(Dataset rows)
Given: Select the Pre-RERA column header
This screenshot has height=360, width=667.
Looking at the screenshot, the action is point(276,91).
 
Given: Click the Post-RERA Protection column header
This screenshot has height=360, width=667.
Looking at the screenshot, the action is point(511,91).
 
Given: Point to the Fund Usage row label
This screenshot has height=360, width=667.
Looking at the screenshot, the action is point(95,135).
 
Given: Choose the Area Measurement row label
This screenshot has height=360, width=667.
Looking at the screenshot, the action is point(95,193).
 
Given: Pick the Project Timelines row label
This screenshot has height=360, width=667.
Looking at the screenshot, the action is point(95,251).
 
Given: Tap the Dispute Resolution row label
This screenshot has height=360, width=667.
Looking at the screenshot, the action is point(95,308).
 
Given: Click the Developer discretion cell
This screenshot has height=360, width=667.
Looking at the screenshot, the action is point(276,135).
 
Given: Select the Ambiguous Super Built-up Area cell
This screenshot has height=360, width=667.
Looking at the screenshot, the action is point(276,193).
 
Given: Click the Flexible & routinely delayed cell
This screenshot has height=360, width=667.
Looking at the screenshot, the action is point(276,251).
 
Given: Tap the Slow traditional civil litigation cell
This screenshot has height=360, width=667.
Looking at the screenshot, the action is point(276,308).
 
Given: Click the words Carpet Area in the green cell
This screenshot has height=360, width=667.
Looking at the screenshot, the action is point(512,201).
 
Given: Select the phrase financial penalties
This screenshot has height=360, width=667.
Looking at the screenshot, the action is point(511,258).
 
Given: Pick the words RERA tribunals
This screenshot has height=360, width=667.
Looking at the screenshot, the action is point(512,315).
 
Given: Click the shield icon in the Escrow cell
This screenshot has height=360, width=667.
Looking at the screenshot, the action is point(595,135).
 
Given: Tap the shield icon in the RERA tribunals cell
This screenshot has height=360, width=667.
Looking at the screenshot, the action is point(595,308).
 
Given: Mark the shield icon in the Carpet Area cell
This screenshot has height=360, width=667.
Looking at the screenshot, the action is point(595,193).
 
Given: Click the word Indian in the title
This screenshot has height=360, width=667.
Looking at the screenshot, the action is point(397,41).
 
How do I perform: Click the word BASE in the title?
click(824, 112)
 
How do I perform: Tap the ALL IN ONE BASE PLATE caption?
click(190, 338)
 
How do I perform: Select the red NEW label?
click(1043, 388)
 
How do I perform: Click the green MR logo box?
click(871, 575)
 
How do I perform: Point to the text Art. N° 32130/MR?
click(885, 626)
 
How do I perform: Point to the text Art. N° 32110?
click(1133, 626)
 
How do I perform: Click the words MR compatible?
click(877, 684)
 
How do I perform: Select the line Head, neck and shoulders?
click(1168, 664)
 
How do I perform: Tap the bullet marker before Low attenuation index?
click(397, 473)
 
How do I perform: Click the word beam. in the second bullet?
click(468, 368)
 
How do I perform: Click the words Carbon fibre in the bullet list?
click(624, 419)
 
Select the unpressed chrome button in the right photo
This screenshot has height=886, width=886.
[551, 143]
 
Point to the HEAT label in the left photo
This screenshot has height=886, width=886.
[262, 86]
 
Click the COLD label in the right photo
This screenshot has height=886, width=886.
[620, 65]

# EXERCISE BRIEF
Write out again everything from the line containing "How do I perform: Tap the ALL" down to the line containing "click(877, 684)", with the requests included. Shift each coordinate in the answers by adding 63 to it.

# EXERCISE ANSWER
How do I perform: Tap the ALL IN ONE BASE PLATE caption?
click(253, 401)
 
How do I perform: Select the red NEW label?
click(1106, 451)
 
How do I perform: Click the green MR logo box?
click(934, 638)
 
How do I perform: Point to the text Art. N° 32130/MR?
click(948, 689)
 
How do I perform: Point to the text Art. N° 32110?
click(1196, 689)
 
How do I perform: Click the words MR compatible?
click(940, 747)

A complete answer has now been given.